Mis espíritus restantes estaban alterados como en pocas ocasiones, reí ante el dolor mientras seguía desgastando al potencial de guerra.
Cuando los huecos fueron diezmados fuimos rodeados por todos, en sus ojos se mostraba una confusión y miedo al verle tan violento ante mi.
—¿Eso es todo, Ichigo?— cuestione, aunque en el fondo me preocupaba bastante.
No respondió más allá de un grito de guerra y un ataque.
Miré a mi alrededor por un instante, Orihime lloraba en silencio, Yuzu cuidaba que Kazui no viese a su padre y Karin mostraba impotencia en su rostro. Ishida y Chad por su lado buscaban una alternativa para resolver este conflicto y los shinigamis no estaban mejor.
Vagos recuerdos cruzaron mi mente, algunos relacionados con los oponentes que he tenido, junto a estos el murmullo de mi primera espada —Entiendo — dije al comprenderlo.
Ichigo había perdido parte de su cordura y percibía los restos del reiatsu de Yhwach que permanecían en mi cuerpo.
Lo hice retroceder con una patada, era momento de darle tregua a todos —Chicos, inmovilicen a Kurosaki— ordene sereno.
Tres sombras surgieron de la mía, dos de ellas sujetaron ambos brazos del sustituto y la ultima le propino un golpe en sus piernas para derribarlo, seguido de esto lo sujeto de la cabeza.

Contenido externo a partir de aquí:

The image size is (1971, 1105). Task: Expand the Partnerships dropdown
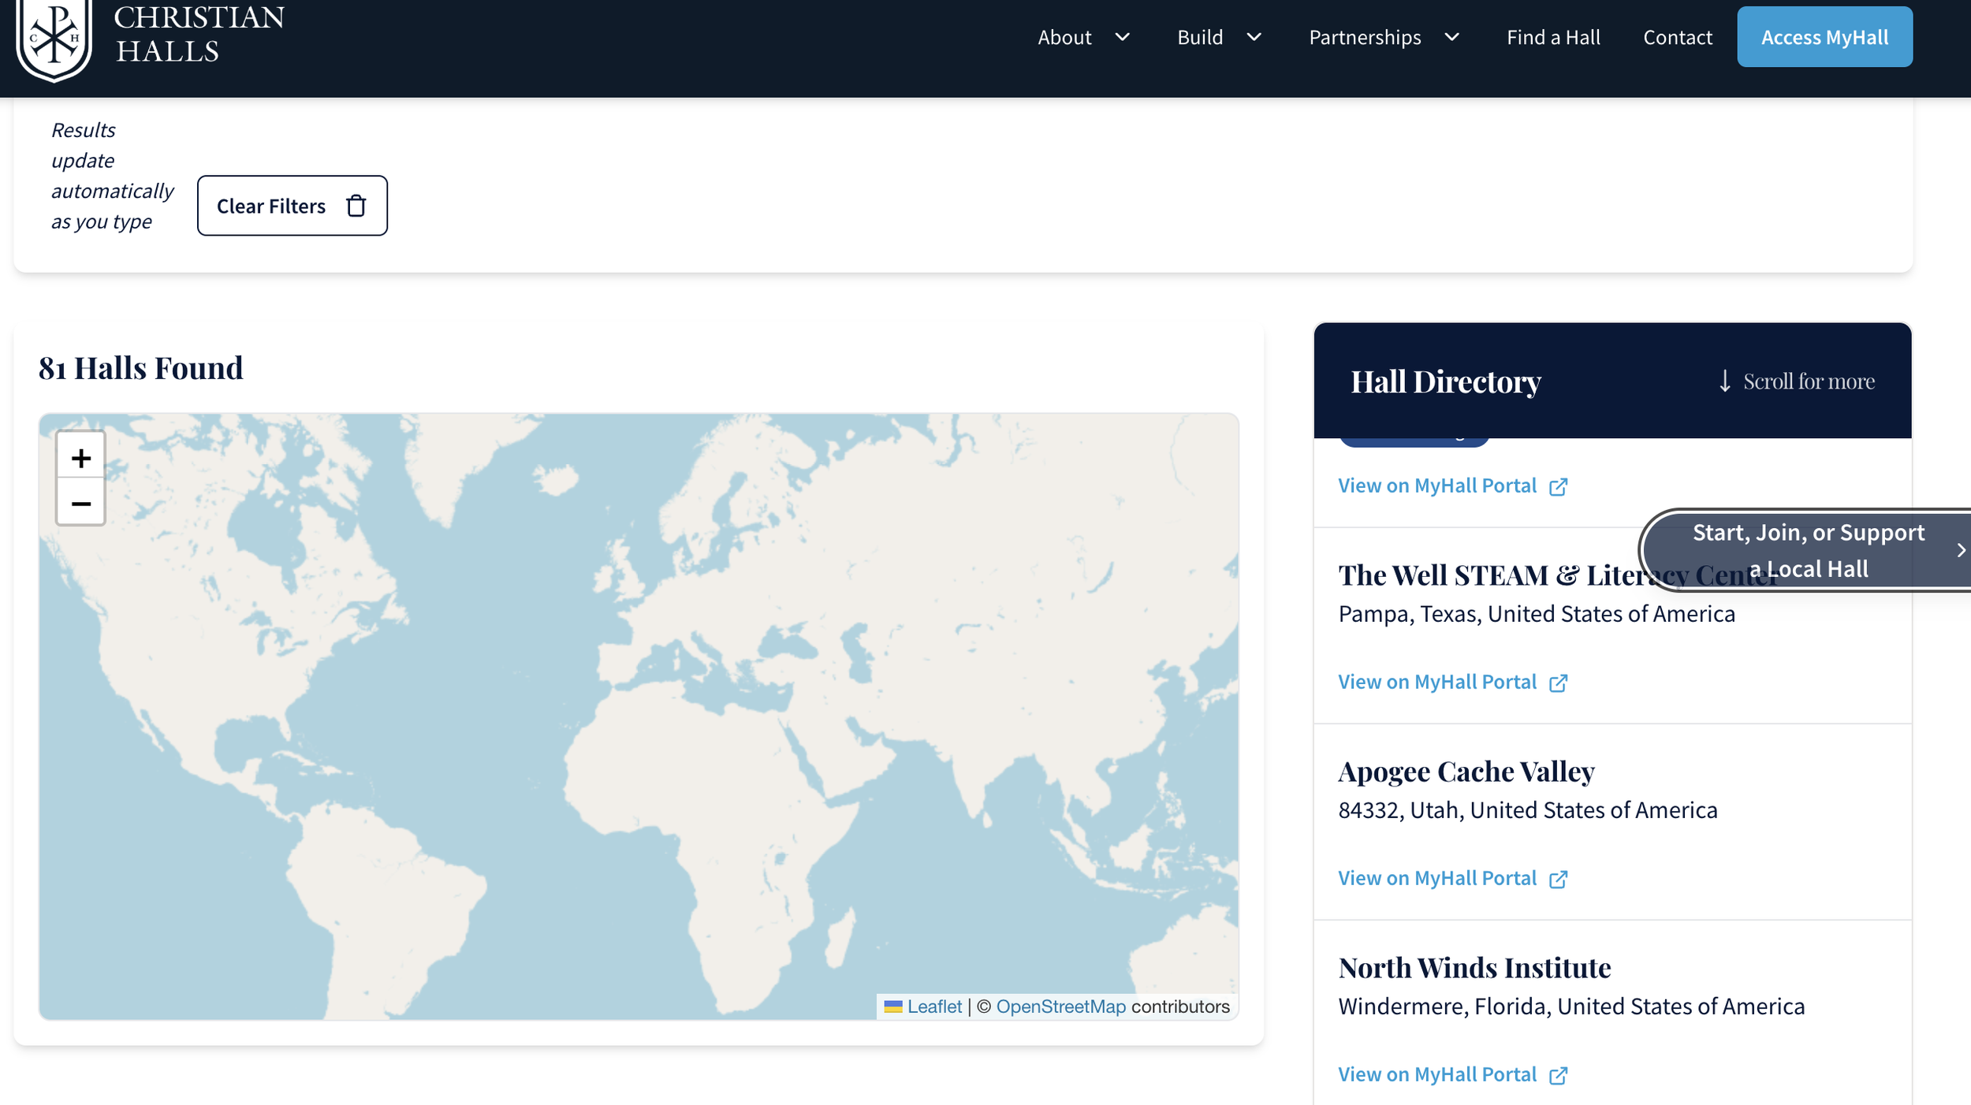pyautogui.click(x=1452, y=36)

Dirigí mi mirada a los demás —Deberían entrenar un poco más— dije antes de acercarme a Ichigo, coloque mi palma sobre su frente y de inmediato quedó inconsciente.
Entonces todo se oscureció, lo ultimo que pude percibir fue un aroma a lavanda y unos brazos sujetandome con suavidad.
*Leorone: Es un personaje del juego de Brave Frontier que imita a una especie de león alado.